## START
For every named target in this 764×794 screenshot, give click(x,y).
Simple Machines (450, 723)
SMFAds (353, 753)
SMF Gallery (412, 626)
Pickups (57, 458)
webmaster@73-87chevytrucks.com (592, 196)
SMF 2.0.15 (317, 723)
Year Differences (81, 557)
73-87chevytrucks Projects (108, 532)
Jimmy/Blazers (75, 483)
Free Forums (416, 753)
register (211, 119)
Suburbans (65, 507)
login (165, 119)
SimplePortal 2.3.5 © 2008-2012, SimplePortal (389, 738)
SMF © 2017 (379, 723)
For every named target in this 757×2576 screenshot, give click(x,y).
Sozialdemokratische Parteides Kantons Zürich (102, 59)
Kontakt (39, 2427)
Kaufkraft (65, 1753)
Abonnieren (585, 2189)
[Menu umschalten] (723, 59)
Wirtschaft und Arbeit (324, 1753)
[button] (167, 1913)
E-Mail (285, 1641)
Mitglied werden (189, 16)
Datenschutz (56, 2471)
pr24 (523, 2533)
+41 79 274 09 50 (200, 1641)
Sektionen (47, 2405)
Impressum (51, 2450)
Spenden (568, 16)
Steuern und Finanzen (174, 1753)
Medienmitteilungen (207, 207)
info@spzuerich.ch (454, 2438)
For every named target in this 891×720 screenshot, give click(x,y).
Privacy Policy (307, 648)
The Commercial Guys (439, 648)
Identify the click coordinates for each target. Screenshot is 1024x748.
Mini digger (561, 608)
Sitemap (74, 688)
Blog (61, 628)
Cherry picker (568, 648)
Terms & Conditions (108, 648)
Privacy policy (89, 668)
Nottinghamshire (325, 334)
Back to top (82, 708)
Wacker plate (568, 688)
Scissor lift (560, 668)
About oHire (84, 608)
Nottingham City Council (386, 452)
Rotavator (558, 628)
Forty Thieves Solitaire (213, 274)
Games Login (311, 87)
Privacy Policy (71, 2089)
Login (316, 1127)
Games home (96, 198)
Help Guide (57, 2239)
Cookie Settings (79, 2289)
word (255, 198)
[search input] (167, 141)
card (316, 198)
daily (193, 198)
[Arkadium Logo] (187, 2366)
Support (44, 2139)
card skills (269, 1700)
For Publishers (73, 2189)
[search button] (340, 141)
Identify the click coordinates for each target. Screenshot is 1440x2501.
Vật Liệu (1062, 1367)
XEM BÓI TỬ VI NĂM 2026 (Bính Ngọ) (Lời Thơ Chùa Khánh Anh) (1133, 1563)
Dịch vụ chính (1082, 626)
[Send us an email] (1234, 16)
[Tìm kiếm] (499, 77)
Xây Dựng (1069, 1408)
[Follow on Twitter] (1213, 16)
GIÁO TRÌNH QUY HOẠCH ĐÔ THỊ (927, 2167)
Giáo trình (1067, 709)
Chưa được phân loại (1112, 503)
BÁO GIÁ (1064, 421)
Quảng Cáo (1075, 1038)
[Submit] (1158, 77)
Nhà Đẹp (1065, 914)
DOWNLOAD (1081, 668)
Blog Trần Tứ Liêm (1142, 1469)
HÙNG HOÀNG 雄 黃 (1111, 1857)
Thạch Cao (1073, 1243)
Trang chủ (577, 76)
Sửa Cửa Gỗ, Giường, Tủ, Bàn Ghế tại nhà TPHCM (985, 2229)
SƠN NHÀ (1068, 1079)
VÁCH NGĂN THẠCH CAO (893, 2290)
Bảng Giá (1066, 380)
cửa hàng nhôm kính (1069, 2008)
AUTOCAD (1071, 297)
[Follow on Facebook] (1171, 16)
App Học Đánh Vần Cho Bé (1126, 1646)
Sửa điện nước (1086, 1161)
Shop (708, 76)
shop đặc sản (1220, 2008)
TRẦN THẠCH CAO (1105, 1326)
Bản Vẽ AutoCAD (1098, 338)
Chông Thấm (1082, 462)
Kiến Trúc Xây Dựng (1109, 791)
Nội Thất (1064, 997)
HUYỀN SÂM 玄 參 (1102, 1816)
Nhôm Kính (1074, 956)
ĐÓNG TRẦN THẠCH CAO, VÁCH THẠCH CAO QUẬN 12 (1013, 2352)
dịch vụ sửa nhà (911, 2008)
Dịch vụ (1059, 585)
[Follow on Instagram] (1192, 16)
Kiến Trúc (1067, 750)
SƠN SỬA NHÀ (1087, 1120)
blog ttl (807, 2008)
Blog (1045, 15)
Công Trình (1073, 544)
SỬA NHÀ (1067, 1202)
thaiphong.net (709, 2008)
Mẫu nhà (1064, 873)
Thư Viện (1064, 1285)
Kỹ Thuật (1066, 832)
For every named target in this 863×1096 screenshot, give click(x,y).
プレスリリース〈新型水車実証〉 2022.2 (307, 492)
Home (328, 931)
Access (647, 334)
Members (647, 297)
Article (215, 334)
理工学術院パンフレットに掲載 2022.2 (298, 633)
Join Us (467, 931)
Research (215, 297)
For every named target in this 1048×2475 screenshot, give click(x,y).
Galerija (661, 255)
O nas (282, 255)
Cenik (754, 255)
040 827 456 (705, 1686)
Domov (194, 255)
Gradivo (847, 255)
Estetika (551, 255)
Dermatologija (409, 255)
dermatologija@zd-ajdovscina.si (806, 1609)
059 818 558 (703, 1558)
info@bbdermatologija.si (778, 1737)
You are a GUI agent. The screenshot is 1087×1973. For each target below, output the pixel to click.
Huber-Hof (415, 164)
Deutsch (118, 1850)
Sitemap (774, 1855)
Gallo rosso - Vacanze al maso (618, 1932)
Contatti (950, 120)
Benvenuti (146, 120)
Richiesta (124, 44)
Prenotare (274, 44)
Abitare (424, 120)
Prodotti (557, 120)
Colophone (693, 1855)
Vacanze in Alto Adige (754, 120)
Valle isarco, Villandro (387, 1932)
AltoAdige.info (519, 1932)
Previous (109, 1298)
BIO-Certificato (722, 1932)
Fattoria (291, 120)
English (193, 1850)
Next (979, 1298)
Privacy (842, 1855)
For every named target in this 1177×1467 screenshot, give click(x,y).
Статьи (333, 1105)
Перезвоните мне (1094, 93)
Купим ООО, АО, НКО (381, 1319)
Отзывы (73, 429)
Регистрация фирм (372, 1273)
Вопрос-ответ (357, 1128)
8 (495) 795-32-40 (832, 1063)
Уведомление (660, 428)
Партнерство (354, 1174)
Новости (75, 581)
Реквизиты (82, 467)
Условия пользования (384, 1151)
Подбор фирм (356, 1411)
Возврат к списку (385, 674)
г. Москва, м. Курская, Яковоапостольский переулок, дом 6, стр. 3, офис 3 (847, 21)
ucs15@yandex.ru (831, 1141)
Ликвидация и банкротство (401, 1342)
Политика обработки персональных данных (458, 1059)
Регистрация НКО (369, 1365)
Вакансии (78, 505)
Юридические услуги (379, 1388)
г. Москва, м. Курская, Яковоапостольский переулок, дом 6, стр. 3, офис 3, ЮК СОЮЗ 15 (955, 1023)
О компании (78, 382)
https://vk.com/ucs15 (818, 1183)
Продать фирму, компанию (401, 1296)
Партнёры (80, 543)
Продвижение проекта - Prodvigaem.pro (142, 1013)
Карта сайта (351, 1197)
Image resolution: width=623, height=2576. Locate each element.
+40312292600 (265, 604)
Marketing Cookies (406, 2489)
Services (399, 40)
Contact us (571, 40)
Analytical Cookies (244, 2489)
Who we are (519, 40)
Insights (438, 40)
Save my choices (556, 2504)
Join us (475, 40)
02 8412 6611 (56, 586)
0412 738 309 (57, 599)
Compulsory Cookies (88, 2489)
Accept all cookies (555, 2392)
## END
The request - Print the lines that run from the one containing "info@spzuerich.ch (454, 2438)" through the one containing "Nottinghamshire (325, 334)", both included, exactly as they stand.

Expected answer -
info@spzuerich.ch (454, 2438)
For every named target in this 891×720 screenshot, give click(x,y).
Privacy Policy (307, 648)
The Commercial Guys (439, 648)
Identify the click coordinates for each target. Screenshot is 1024x748.
Mini digger (561, 608)
Sitemap (74, 688)
Blog (61, 628)
Cherry picker (568, 648)
Terms & Conditions (108, 648)
Privacy policy (89, 668)
Nottinghamshire (325, 334)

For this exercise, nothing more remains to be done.